The National League for Democracy’s (NLD) decision to not register as a political party in the upcoming sham elections in Burma has resonated with people in Burma as well as the international community. The census on the ground is that many people and political organizations support the NLD’s decision to boycott the unfair and unfree elections, and hope that the party will continue its mission against all odds to bring freedom and democracy to Burma.

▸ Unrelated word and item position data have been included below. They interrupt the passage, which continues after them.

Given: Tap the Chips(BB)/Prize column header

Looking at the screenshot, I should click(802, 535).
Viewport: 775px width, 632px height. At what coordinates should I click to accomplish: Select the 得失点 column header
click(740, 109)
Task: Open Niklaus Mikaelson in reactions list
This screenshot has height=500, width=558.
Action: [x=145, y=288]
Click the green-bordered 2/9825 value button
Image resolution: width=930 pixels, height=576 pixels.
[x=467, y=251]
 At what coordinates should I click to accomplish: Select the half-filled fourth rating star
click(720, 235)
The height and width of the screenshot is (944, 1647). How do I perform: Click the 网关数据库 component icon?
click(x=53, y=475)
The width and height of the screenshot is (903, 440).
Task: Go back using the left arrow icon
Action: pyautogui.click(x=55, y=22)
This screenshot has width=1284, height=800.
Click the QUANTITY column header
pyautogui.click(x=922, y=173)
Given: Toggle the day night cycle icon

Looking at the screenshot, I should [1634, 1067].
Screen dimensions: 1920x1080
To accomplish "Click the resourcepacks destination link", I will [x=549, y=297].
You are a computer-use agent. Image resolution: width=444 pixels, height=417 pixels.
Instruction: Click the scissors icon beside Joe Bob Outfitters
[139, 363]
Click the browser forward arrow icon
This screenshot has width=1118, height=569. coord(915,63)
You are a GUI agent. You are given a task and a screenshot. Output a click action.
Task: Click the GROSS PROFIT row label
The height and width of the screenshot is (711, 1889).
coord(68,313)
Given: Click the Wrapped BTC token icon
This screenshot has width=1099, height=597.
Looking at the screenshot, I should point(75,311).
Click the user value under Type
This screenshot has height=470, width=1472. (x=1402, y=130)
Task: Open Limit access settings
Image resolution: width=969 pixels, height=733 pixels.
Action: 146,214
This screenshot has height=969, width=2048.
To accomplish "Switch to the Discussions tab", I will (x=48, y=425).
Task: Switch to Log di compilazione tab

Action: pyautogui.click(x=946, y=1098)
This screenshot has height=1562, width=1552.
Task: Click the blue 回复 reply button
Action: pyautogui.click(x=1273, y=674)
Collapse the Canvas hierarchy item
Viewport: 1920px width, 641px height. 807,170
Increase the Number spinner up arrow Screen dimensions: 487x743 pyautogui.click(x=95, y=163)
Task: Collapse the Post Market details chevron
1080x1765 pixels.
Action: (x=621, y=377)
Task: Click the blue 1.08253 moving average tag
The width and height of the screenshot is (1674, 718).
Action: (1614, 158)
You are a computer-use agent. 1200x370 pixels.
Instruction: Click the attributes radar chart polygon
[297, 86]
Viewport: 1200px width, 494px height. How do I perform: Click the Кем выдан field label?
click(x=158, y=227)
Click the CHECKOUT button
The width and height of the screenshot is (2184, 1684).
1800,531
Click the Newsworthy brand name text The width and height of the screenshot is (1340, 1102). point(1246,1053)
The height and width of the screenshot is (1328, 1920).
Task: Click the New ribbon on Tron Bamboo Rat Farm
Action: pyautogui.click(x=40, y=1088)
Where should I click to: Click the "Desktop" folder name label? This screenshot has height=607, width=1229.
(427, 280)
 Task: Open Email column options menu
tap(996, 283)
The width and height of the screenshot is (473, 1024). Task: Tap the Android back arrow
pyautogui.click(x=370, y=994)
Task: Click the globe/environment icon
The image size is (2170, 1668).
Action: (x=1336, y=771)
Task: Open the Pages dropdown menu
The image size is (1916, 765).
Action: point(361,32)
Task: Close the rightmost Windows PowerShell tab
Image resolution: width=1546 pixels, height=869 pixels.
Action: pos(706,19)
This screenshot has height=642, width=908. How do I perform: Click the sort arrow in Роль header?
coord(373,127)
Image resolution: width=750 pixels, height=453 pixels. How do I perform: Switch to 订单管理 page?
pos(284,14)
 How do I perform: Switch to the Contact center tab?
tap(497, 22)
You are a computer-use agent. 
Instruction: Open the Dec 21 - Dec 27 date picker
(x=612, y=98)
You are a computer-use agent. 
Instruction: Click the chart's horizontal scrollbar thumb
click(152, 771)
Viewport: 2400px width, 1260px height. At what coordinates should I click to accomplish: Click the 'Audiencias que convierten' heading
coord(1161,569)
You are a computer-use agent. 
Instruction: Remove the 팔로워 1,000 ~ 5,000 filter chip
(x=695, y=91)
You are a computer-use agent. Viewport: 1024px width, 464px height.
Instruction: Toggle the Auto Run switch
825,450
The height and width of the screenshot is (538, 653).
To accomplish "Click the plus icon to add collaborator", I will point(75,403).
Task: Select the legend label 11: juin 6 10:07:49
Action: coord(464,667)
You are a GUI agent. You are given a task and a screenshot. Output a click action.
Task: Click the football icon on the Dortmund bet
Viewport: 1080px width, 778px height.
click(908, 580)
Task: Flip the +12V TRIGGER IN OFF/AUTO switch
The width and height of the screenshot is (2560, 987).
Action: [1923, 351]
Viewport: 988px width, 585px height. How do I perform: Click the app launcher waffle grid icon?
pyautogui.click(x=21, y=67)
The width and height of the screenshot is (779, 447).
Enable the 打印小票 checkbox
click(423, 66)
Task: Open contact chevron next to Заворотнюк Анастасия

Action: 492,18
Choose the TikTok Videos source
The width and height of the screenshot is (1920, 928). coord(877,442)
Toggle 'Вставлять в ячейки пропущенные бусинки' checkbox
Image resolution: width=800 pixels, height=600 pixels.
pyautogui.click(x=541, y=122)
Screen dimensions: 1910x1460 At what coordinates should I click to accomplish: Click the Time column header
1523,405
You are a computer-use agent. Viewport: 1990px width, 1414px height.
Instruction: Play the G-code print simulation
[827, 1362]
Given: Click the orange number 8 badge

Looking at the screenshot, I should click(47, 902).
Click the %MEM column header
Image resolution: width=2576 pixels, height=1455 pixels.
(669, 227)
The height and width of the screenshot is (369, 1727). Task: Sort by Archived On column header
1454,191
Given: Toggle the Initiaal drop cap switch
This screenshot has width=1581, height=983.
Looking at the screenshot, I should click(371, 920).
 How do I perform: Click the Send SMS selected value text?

In The Irrawaddy, a student was quoted saying it was a good decision for the NLD to boycott the election “because the Burmese regime is just trying to legitimize itself, but there will be political crisis in the country.” A 70-year-old teacher told the Irrawaddy “It’s sad, but the people will not forget Daw Aung San Suu Kyi’s party.” Meanwhile, some people who expressed dismay over the possible dissolution of the NLD as determined by the undemocratic election laws
Leaders of ethnic minority parties have also shown their support and commitment to the NLD’s decision. Aye Thar Aung, the secretary of the Arakan League for Democracy, said that they were satisfied with the NLD’s decision because the ALD already decided early on not to participate in the sham elections. The Shan State Army-South, Palaung State Liberation Front, and Karen National Union all welcomed Suu Kyi’s party’s decision.
Co-founder and senior member of the NLD, U Win Tin, who spent 19 years in prison, spoke with hope to the Democratic Voice of Burma today, saying that even though “we know we are marginalised and our party cannot exist, we are going to go around the country and work for the people.” Even when the NLD ceases to exist as a legal organization, he said that the members will still work with other organizations, democratic and minority groups, international leaders and with the people of Burma to continue the NLD’s mission. U Win Tin also wrote to the Washington Post, saying that expelling Aung San Suu Kyi and other political prisoners from the party in order to register was out of the question. “Without them, our party would be nothing. They are in prison because of their belief in democracy and the rule of law…Our objective is to reject this sham constitution and create one that will guarantee democracy, human rights, justice, the rule of law and equality among all ethnic nationalities through an all-inclusive, genuine political dialogue. We cannot pledge to obey the sham constitution. True democracy cannot come from this process.”
In light of the NLD’s latest move, many are now calling upon the international community to increase pressure on the Burmese junta. Aung Din, executive director of U.S. Campaign for Burma, in his press release yesterday, stated that “the United Nations must intervene in Burma right now. It should reject the regime’s election. It should apply effective pressure on the regime to release all political prisoners, including Aung San Suu Kyi and start a meaningful political dialogue [with the opposition groups and ethnic nationalities].”